# [Required task]
Reproduce every one of the rows below word for word, and leave the pictures out of your answer.

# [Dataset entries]
-- start --

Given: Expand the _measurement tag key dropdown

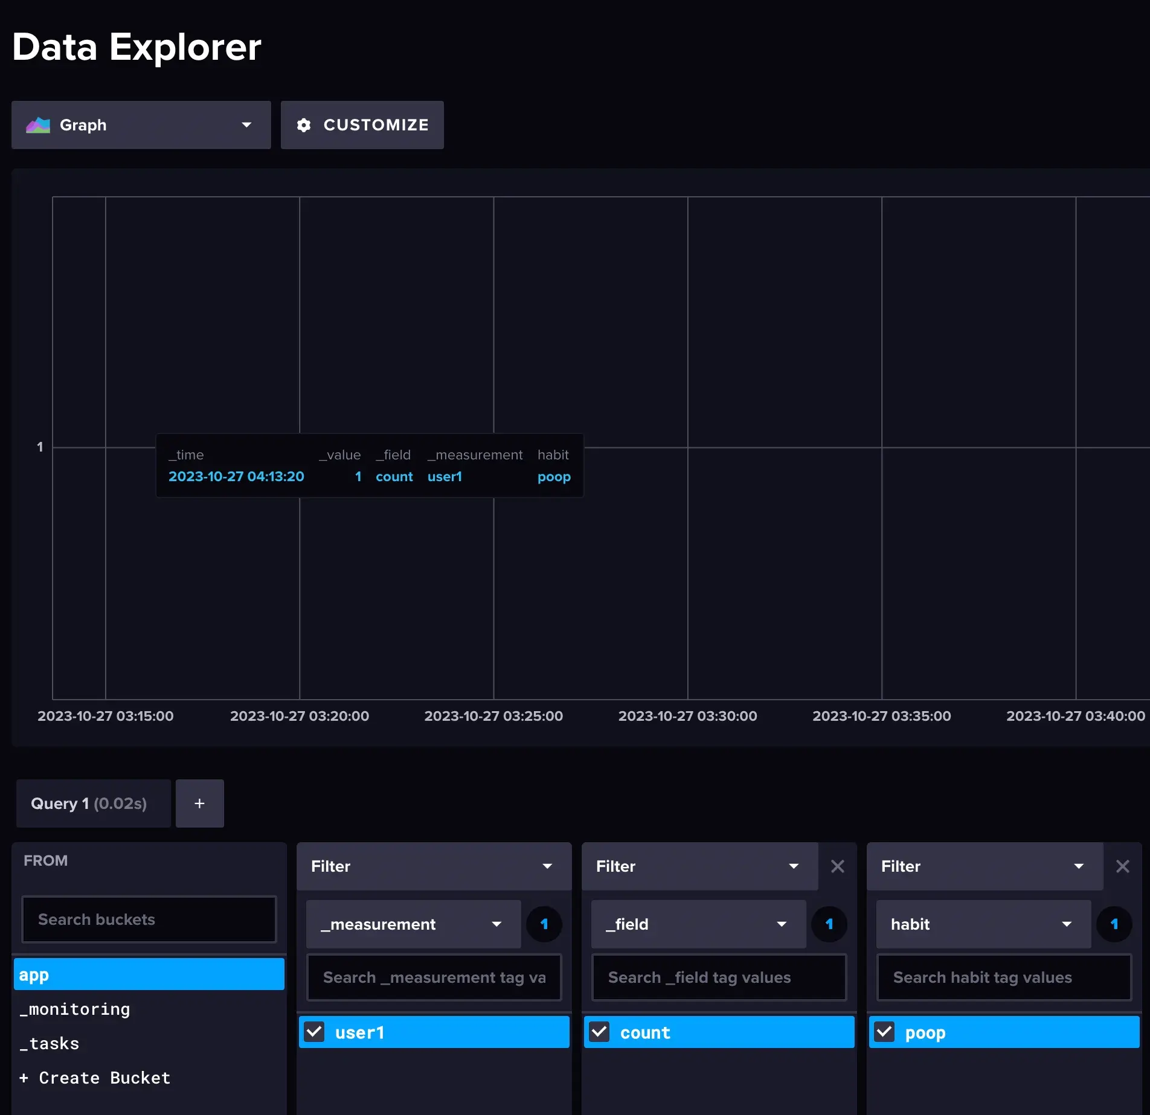Looking at the screenshot, I should 413,924.
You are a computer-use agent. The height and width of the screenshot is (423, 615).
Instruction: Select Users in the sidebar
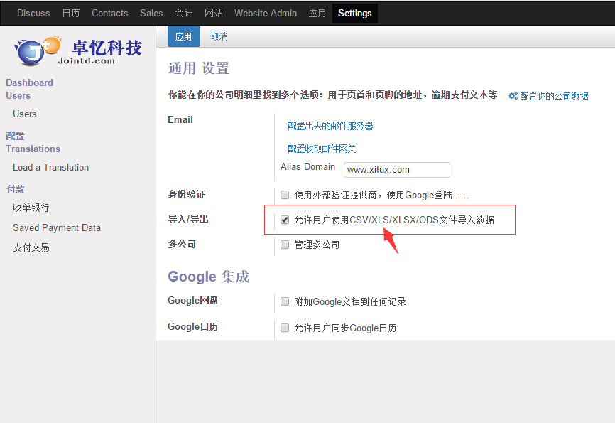(x=25, y=114)
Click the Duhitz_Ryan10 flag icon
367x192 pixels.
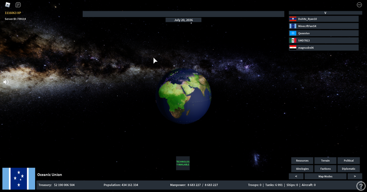tap(293, 19)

-- end --

# [Answer to the exercise]
Given: Expand the _measurement tag key dropdown

Looking at the screenshot, I should 413,924.
You are a computer-use agent. The height and width of the screenshot is (423, 615).
Instruction: Select Users in the sidebar
(x=25, y=114)
Click the Duhitz_Ryan10 flag icon
367x192 pixels.
tap(293, 19)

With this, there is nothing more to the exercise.